On the other hand, the rationale for use of DHA triglyceride form is based on a higher bioavailability of the compound.60,61 In addition, IL-6 was chosen because this cytokine has been found elevated in the vitreous fluid of diabetic patients with DR and has been shown to be a main contributor to the pathogenesis of DR.62,63

In a randomized, controlled clinical trial of patients with diabetes with no retinopathy or mild to moderate NPDR assigned to twice daily consumption of placebo (n=28) or a multi-component formula (n=39) containing vitamins, zinc oxide, eicosapentaenoic acid, DHA, α-lipoic acid, coenzyme Q10, mixed tocotrienols/tocopherols, zeaxanthin, lutein, benfotiamine, N-acetyl cysteine, and selected botanical extracts, visual function and macular pigment optical density improved significantly in the supplemented group after 6 months of treatment.64 The authors suggest that, theoretically, multiple and overlapping mechanisms implicated in DR may have been targeted by the various components of the test formula, although synergistic or inhibitory constituent effects were not analyzed. In our study, the synergistic influence of carotenoids on microperimetry was not evaluated, which is an interesting area of research for further studies.

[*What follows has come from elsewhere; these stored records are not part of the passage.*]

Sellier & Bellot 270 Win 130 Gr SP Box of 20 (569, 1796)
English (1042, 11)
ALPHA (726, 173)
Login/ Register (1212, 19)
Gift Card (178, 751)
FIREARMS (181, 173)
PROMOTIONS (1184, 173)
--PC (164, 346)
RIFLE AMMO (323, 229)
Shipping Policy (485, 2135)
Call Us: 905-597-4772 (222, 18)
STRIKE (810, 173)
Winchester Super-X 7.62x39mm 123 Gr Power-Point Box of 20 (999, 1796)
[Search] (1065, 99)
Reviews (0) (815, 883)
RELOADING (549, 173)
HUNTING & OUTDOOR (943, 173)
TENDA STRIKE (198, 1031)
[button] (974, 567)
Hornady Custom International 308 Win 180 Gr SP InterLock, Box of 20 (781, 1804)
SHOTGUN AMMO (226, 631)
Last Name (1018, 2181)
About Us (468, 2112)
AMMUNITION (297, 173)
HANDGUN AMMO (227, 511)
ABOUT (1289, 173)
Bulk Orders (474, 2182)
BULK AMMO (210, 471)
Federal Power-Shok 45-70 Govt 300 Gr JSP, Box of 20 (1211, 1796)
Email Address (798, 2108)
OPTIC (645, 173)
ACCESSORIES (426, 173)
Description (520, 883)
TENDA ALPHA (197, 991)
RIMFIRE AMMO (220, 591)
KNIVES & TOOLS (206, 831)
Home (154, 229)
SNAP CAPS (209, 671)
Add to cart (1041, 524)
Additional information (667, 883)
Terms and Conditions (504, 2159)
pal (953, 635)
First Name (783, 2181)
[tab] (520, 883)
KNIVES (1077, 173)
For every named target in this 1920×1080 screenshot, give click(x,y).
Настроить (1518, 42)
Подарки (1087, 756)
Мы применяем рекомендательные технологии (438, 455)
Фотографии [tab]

In asymptomatic patients with NPDR, dietary supplementation with a nutraceutical formulation based on high dose of DHA (1 g) plus antioxidant vitamins, minerals, and xanthophylls for 3 months was associated with a significant improvement of macular function as compared with controls. Changes of biochemical parameters were consistent with the antioxidant and anti-inflammatory effects of DHA and lutein/zeaxanthin. Further studies are needed to confirm these promising preliminary results. Replication of the present findings in a randomized trial could offer a new approach to prevention of progression of early-stage DR in subjects with diabetes.


The authors thank Jaume Borrás, MD, for his coordination and monitoring of the study and to Marta Pulido, MD, PhD, for editing the manuscript and for her editorial assistance. This study was presented at the XXI Congress of the Spanish Vitreo-Retinal Society (SERV), Madrid, Spain, March 3, 2017.


The authors report no conflicts of interest in this work.